Regular readers of Press Gazette will have gathered by now that there is little love lost between Richard Caseby and The Guardian.
After being a thorn in the side of the paper's Readers' Editor during his time as managing editor of The Sun, soliciting various apologies and corrections, he is up to his old tricks in his new berth as director of communications at the Department for Work and Pensions.
In a guest blog for Press Gazette yesterday he mischievously suggested that The Guardian's coverage of his department has been so inaccurate that the paper should be banned from joining new press regulator IPSO.
Responding to Caseby last night, Guardian assistant editor Michael White accused him of being a "perilously reckless" "pitbull" who was pursuing a "personal vendetta".
With accuracy being at the nub of the dispute in hand Axegrinder feels duty-bound to point out a couple of, ahem, inaccuracies in the Michael White piece.

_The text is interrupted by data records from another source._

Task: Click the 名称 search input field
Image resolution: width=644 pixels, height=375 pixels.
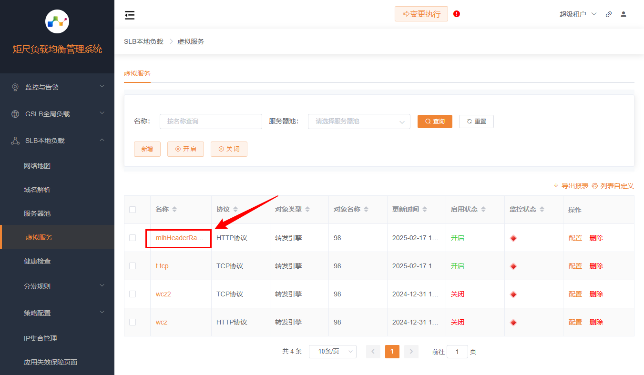Action: point(211,122)
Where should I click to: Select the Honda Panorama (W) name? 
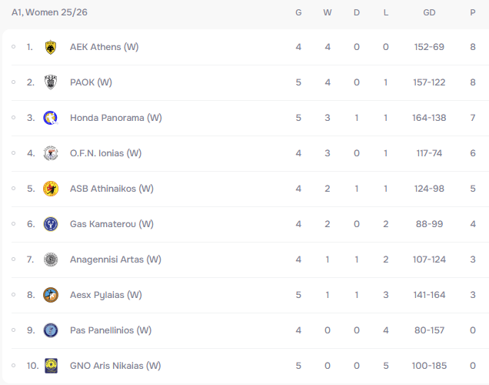tap(115, 118)
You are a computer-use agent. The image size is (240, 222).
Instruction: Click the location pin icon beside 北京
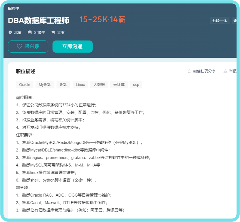pos(10,32)
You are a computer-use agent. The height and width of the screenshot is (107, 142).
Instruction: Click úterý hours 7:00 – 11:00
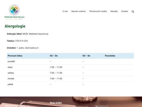pyautogui.click(x=56, y=67)
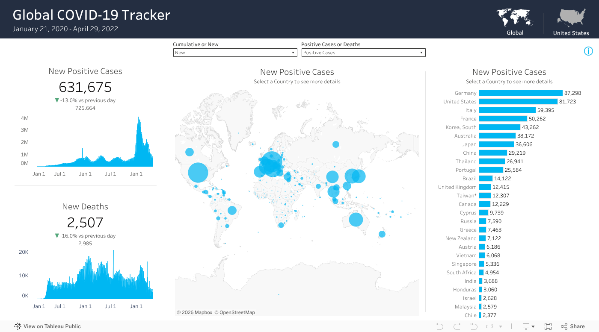This screenshot has width=599, height=332.
Task: Select the Italy bar in ranking chart
Action: tap(507, 110)
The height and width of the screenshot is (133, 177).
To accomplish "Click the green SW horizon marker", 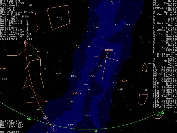I will click(x=29, y=119).
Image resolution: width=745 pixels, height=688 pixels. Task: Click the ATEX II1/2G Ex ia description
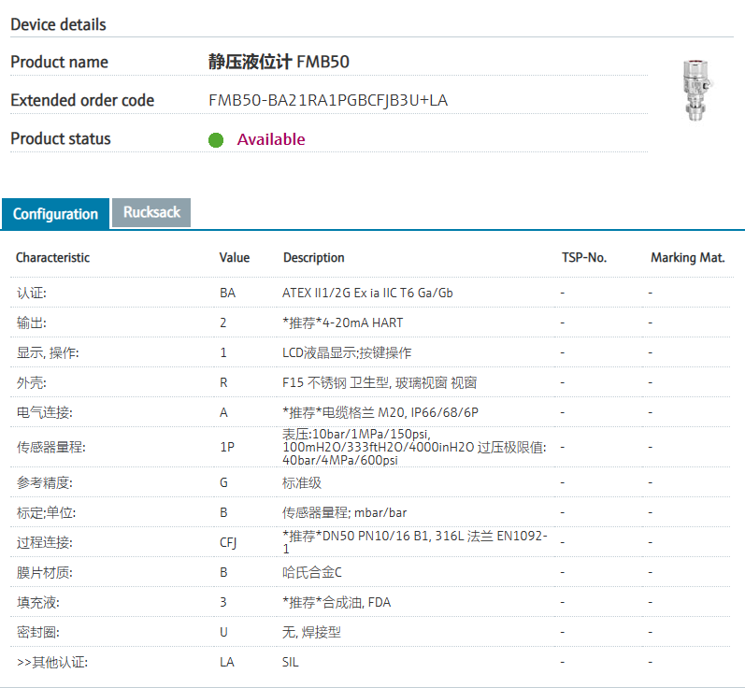(367, 293)
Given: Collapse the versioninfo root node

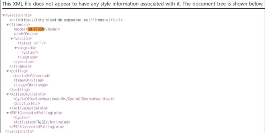Looking at the screenshot, I should (3, 15).
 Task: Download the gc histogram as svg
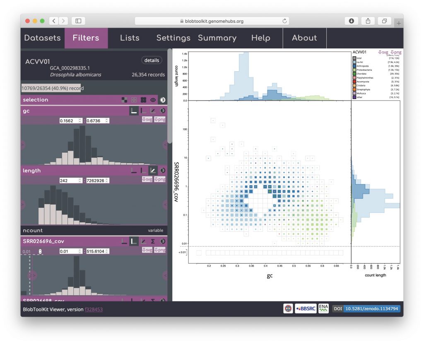[147, 120]
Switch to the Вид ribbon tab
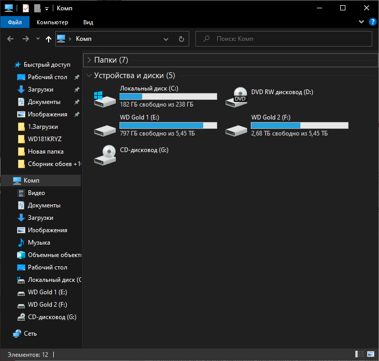Viewport: 379px width, 361px height. [x=88, y=22]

Caseby left News International, where he had been a loyal executive on both Sun and the News of the World for 24 years – praised by Rupert Murdoch as he headed for the door in mid-2013.
Although Caseby spent 24 years in total at News International, he only spent just over a year as managing editor of The Sun and, briefly, News of the World and a further 11 months working full-time on the Leveson inquiry. Before that he spent 13 years as managing editor of The Sunday Times.
Caseby had just been made joint MD of both papers…
Caseby was joint managing editor (an editorial position) of The Sun and News of the World, not joint managing director (a commercial one).